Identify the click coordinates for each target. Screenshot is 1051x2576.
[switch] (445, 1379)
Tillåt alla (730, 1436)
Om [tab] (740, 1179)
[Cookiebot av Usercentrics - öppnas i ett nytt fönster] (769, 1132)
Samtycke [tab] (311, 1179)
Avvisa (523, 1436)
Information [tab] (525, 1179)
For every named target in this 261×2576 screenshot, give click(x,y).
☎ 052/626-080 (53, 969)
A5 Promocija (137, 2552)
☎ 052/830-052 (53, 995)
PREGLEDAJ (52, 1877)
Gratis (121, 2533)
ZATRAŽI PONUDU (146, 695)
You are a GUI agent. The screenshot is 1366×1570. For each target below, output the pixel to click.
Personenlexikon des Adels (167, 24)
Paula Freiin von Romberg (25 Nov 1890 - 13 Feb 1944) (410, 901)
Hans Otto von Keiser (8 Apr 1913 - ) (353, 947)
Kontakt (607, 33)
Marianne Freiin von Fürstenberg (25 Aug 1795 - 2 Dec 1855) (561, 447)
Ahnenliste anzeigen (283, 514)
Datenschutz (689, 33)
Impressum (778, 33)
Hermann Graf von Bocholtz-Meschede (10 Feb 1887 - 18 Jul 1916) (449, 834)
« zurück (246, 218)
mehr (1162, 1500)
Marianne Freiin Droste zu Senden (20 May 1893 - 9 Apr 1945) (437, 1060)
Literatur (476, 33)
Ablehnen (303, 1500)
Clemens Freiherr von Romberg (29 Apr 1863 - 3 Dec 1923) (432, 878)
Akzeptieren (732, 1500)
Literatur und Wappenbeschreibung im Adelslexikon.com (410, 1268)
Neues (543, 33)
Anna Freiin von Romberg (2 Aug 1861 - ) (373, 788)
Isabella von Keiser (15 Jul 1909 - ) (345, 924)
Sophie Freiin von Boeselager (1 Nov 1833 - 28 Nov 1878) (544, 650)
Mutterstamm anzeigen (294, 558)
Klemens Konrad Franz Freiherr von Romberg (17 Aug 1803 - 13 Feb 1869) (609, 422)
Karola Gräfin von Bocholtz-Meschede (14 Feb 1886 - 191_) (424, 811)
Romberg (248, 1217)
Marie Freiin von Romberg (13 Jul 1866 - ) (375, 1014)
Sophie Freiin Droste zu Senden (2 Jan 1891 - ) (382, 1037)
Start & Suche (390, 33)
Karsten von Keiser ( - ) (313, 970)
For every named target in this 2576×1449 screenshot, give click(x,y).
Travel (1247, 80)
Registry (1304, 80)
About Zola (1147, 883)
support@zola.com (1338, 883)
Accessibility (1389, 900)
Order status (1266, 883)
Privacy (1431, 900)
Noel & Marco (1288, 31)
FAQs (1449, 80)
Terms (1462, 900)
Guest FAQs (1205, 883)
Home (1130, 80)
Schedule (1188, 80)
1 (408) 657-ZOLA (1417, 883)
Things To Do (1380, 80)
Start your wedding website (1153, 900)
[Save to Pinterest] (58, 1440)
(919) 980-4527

^^^^

Each line from the top of the material above, through the one that contains "Paula Freiin von", should be restated word for word.

Identify the click coordinates for each target. Screenshot is 1051x2576.
[switch] (445, 1379)
Tillåt alla (730, 1436)
Om [tab] (740, 1179)
[Cookiebot av Usercentrics - öppnas i ett nytt fönster] (769, 1132)
Samtycke [tab] (311, 1179)
Avvisa (523, 1436)
Information [tab] (525, 1179)
For every named target in this 261×2576 screenshot, give click(x,y).
☎ 052/626-080 (53, 969)
A5 Promocija (137, 2552)
☎ 052/830-052 (53, 995)
PREGLEDAJ (52, 1877)
Gratis (121, 2533)
ZATRAŽI PONUDU (146, 695)
You are a GUI agent. The screenshot is 1366×1570. For each target below, output the pixel to click.
Personenlexikon des Adels (167, 24)
Paula Freiin von Romberg (25 Nov 1890 - 13 Feb 1944) (410, 901)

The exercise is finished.